While Horwitz won't say the Post's investigative series into the cold case brought the right man to trial, she does acknowledge the role their reporting played:
"Our series ran in July of 2008 and two months later in September DC detectives went for the first time to California to see Ingmar Guandique. They went into his cell and saw that he had a magazine photo of Chandra Levy and a tattoo on his chest of a woman they felt resembled Chandra Levy and interviewed him and took his DNA," says Horwitz, "and the next month they interviewed two women Guandique had attacked that same summer, women we had identified in our series."
"It's gratifying," she says today." I think there was a point early on for both Scott and me once we found out the details of what happened to Chandra Levy in Rock Creek Park and realized that she had died a horrific death. On an isolated trail but so close to the road -- where she might have seen the cars and lights in nearby houses. We saw and understood that as journalists we wanted to find the truth and we also wanted to find justice for Chandra."
The wealth of the evidence (including multiple jailhouse confessions) gathered by the reporters and newly assigned detectives and prosecutors eventually outweighed the significant lack of any physical proof to tie Guandique to the crime -- no eye witnesses, no DNA match.
"We've spoken to jurors," says Horwitz, " And they were very careful, thoughtful and considerate in considering the verdict.. There was a tremendous amount of circumstantial evidence against Guandique." She adds that she and Higham had come to the same conclusion. "At the end we were completely convinced that the evidence pointed to him."
Looking back at the rush to judgment ten years ago she says, " I feel like what we saw in the summer of 2001 was the criminal justice system and journalism at its worst. Everyone got caught up in it... these big crime stories carry such a risk of being wrong." She points out that as investigative reporters coming to the story much later she and Higham had the luxury " to take the time and step back, not be caught up in the fog or war, the swirl of competition and come closer to the truth."
One grace note to this long, difficult story is evidenced in a first person op-ed piece that ran after the verdict written by Halle Shilling -- a witness in the trial who herself had been attacked by Guandique while jogging but successfully fought him off just days after Levy disappeared.
Titled "Chandra Levy's Killer Attacked Me in Rock Creek Park. Now I'm Finishing My Run" -- it's a gorgeous piece of writing with a clear voice of survival and healing. Shilling wrote the story at the urging of the Post reporters.

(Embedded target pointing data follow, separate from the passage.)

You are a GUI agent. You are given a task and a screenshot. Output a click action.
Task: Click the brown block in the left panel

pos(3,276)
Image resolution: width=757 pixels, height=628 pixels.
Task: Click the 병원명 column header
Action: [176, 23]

"Halle has her life back now -- she's an amazing, courageous woman who was traumatized, first by the attack and then after he was arrested in realizing how close she came to death," says Horwitz, "She had moved on and made a whole life for herself, married, children and was trying to put this behind her when she had to testify. It was very difficult for her. We urged her to speak publicly because we thought it would be a lesson to other women to think about taking self-defense courses, for women who have been victims and have learned how to heal and move on."